##### SUPPLIED DATA
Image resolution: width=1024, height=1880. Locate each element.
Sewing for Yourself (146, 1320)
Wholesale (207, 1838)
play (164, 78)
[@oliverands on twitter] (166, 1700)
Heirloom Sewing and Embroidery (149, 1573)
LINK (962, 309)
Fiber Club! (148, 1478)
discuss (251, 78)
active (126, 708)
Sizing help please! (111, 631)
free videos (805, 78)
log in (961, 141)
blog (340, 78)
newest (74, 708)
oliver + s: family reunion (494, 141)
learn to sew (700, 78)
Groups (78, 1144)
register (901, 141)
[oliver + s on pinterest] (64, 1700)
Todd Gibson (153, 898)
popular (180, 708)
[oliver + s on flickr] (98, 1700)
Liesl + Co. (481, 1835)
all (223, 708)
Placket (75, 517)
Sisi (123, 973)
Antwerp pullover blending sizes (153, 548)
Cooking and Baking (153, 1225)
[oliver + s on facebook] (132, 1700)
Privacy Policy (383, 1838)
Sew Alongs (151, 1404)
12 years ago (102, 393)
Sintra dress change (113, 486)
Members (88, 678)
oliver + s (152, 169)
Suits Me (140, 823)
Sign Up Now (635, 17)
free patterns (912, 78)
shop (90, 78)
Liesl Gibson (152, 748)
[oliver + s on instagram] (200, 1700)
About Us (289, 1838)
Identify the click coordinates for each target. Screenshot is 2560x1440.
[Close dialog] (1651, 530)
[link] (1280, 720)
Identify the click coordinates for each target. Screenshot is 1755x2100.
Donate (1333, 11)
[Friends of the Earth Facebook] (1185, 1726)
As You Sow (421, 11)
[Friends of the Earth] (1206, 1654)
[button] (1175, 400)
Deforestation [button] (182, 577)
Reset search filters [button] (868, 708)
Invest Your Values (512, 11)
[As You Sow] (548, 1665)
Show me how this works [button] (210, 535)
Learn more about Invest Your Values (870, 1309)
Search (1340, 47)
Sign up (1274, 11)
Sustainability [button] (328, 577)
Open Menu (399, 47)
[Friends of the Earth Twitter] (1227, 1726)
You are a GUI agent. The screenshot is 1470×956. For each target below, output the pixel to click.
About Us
##########
» WHAT YOU SHOULD DO: Using the entries above, give again exactly the lines from the line holding "log in (961, 141)" through the line holding "[oliver + s on facebook] (132, 1700)". Include both end lines and nothing else.

» SOLVED EXERCISE:
log in (961, 141)
blog (340, 78)
newest (74, 708)
oliver + s: family reunion (494, 141)
learn to sew (700, 78)
Groups (78, 1144)
register (901, 141)
[oliver + s on pinterest] (64, 1700)
Todd Gibson (153, 898)
popular (180, 708)
[oliver + s on flickr] (98, 1700)
Liesl + Co. (481, 1835)
all (223, 708)
Placket (75, 517)
Sisi (123, 973)
Antwerp pullover blending sizes (153, 548)
Cooking and Baking (153, 1225)
[oliver + s on facebook] (132, 1700)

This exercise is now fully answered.